E ver pessoas achando certo, dizendo que “tem que liberar o rolezinho no shopping” é não pensar que uma correria desenfreada gerada por uma mera brincaderia pode colocar vidas em risco. Certamente quem incentiva, dificilmente irá. Outro contrassenso.

Podemos dizer em alto e bom som que todos somos iguais perante a lei. Isso não quer dizer que somos “iguais”. Há pessoas que frequentam lugares de forma pacífica e outras não. Um psicopata, independente da classe social, pode se infiltrar e promover o seu sonho de “Coringa”, e promover o seu “grande evento”: o caos. E por caos entendo tragédia e as consequências que dela derivam. Mas quem será o Batmam para combatê-lo?

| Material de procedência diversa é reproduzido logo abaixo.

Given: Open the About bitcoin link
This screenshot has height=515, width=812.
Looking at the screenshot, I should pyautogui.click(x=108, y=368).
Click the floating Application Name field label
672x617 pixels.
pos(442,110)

Nas manifestações do ano passado, vimos praças e ruas tomadas pela quebradeira que foi provocada por uma minoria infiltrada. E o que querem os que advogam a favor do “rolezinho” dentro de um shopping? Quem pode garantir com tranquilidade que uma convocação nesse nível não acabe em tragédia? Os líderes em questão? Impossível. Um estouro de boiada dentro de um shopping pode se tornar tão dramático quanto o duro episódio da boate Kiss, em Santa Maria. Falamos tanto em prevenção de tragédias, o que querem esses intelectuais “engajados” e os revoltados de última hora? Assistir a uma crônica de mortes anunciadas?

Um shopping é aberto para todas as classes A, B, C e D, até mesmo porque a classe C subiu no ranking do consumo e já dá as cartas há alguns anos. Não se pede contra cheque para entrar em shopping e todos que frequentam “rolezinhos” falam em uníssono: “entrar no Shopping é moleza.” E eles estão certos. Quando estão lá dentro é que começa rolezinho. E quando a paz  do “rolezinho”acabar?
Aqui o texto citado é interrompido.